Quale è invece il meccanismo che conduce invece all’infarto miocardico “classico” da trombosi coronarica acuta?
La relazione tra AE-BPCO e trombosi coronarica è molto complessa e si identifica in un rapporto indiretto tra infezioni delle vie aeree e aterosclerosi coronarica, più che altro basato su una serie di reazioni flogistico-immunitarie. Il primo elemento è rappresentato dalla interrelazione tra agente infettivo e immunità innata. Poiché le cellule infiammatorie del polmone diffondono nel circolo sistemico, questo meccanismo può esaltare la flogosi a livello coronarico e favorire la rottura di placca e l’infarto miocardico. Secondo elemento appare essere il coinvolgimento delle piastrine. Negli ultimi anni si è osservato, soprattutto in caso di infezione virale (e segnatamente in caso di influenza), che la prima difesa dell’organismo è assicurata da un processo di endocitosi del virus da parte delle piastrine. Questo fenomeno garantisce finalisticamente una netta riduzione della carica virale, poiché le piastrine non hanno nucleo e il virus “intrappolato” nel citoplasma non è in grado di replicarsi. Le piastrine non sono però in grado di sconfiggere e digerire completamente il virus e, attraverso un aumento del complemento C3, sollecitano l’arrivo dei neutrofili e la formazione di complessi piastrine-neutrofilo. La via finale di questa complessa sequenza di eventi è la attivazione dei monociti circolanti, che può esaltare il processo infiammatorio di placca coronarica e l’instabilizzazione clinica.
Ciò spiegherebbe anche i benefici cardiaci del vaccino antiinfluenzale.
Esattamente.
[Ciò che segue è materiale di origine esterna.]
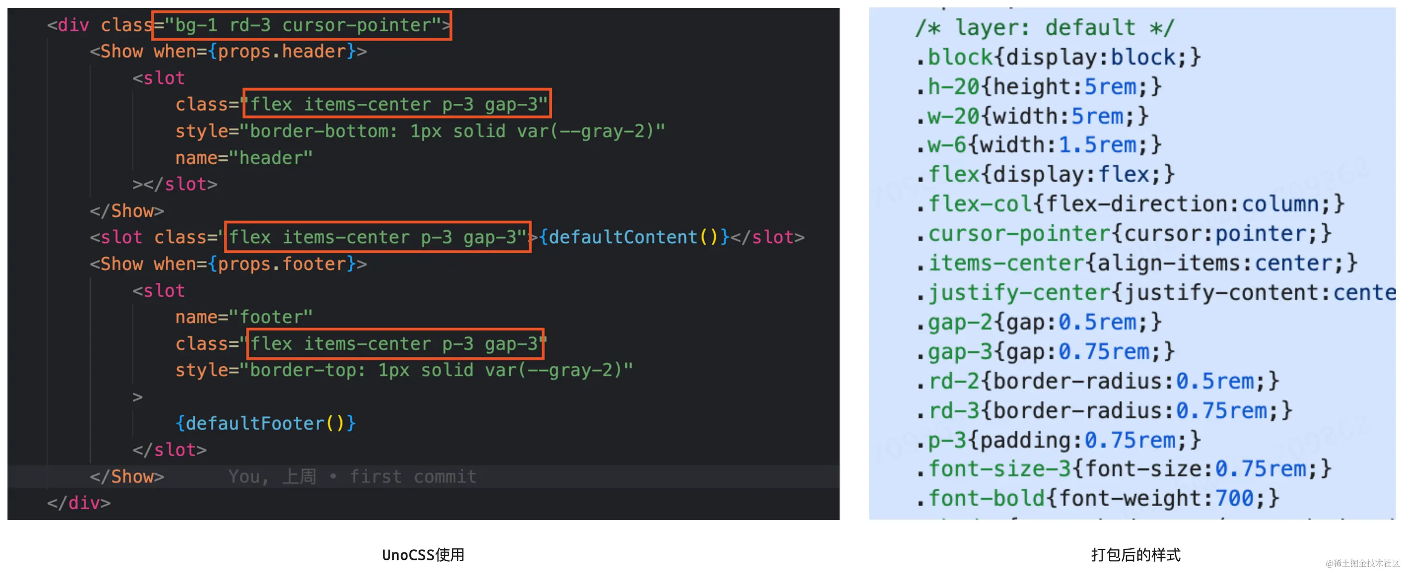Click the name="header" attribute

tap(243, 158)
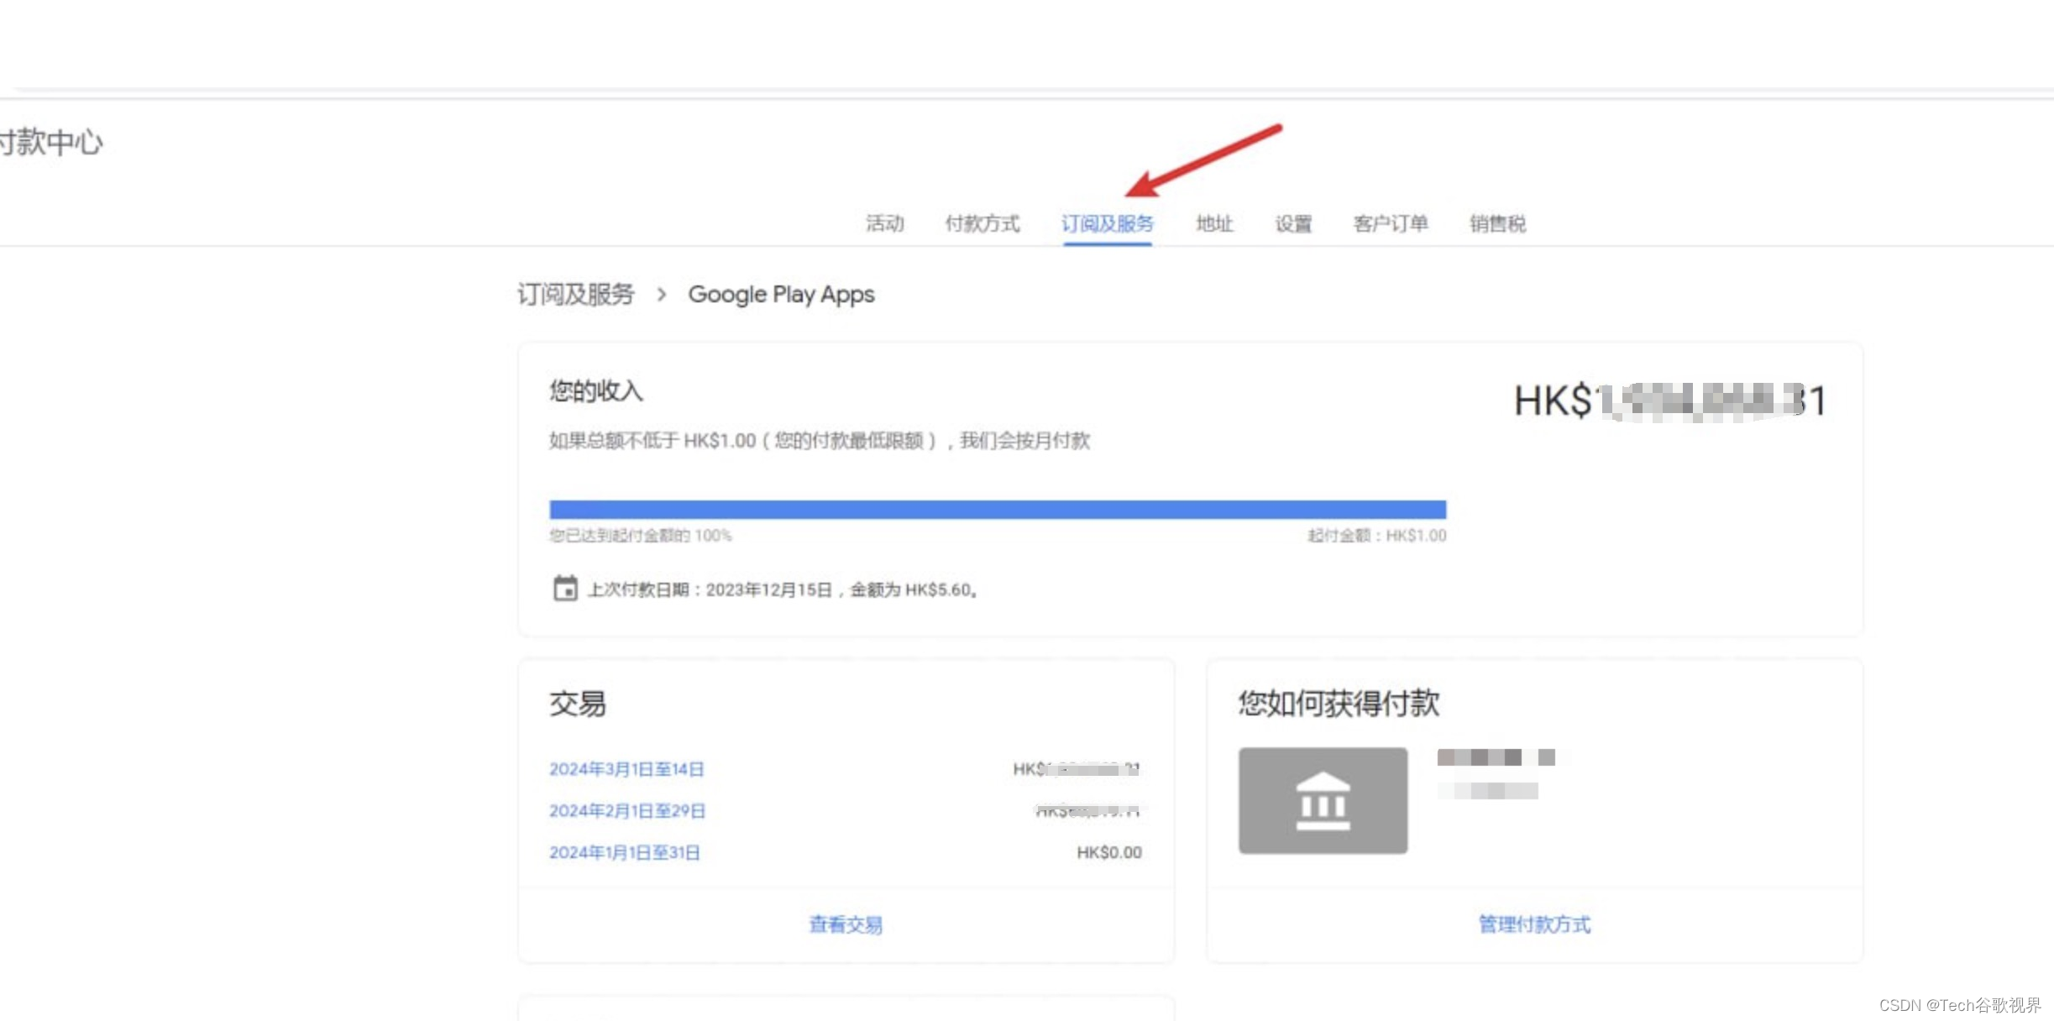Viewport: 2054px width, 1021px height.
Task: Select the 订阅及服务 tab
Action: click(x=1107, y=223)
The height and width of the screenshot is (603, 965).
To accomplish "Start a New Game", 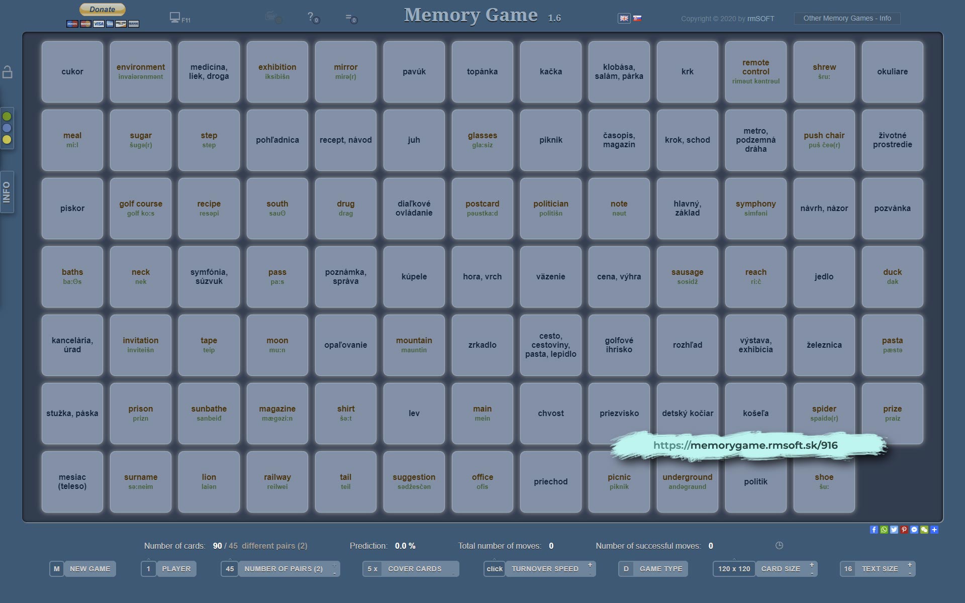I will click(89, 569).
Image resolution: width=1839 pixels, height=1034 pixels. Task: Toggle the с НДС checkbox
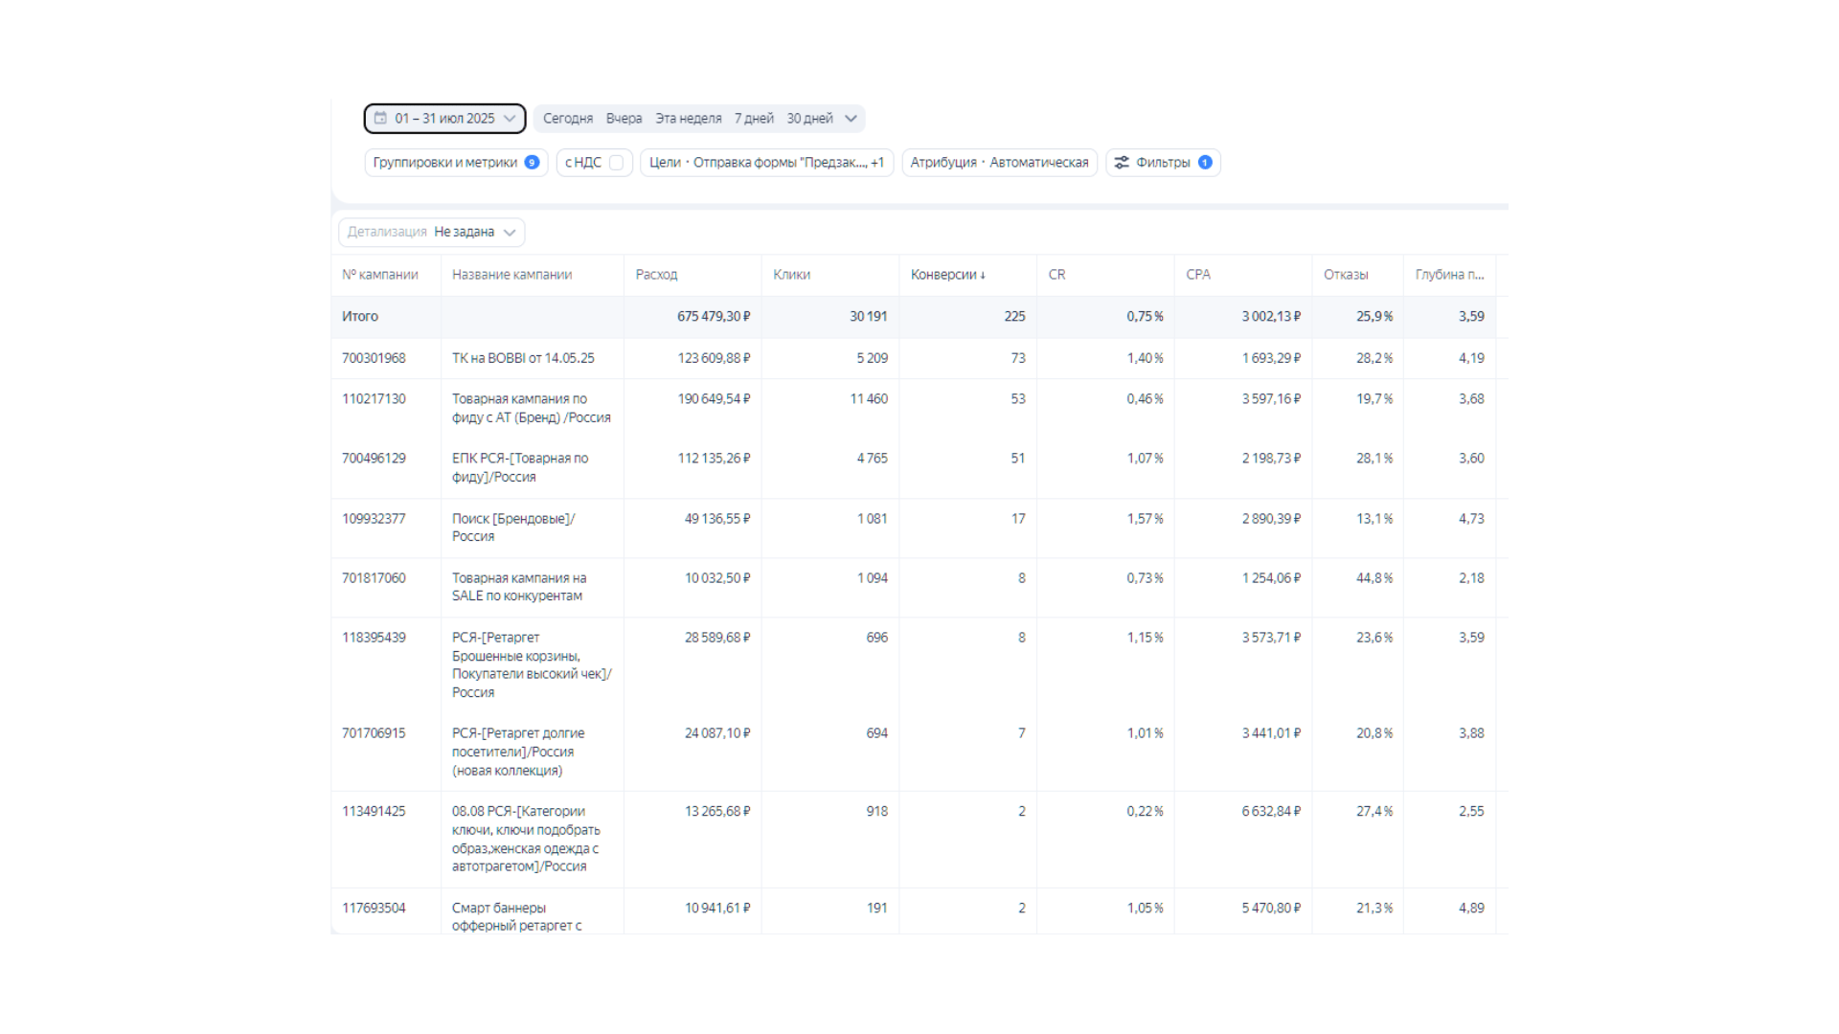[617, 163]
Se queste osservazioni sono corrette si spiega infatti perché i vaccini dell’influenza possano prevenire l’infarto miocardico, bloccando preventivamente il virus prima dell’attivazione dell’immunità innata. Al contrario, un trattamento antibiotico non risulta efficace perché agisce troppo tardivamente, dopo che il batterio ha già stimolato la reazione flogistico-immunitaria.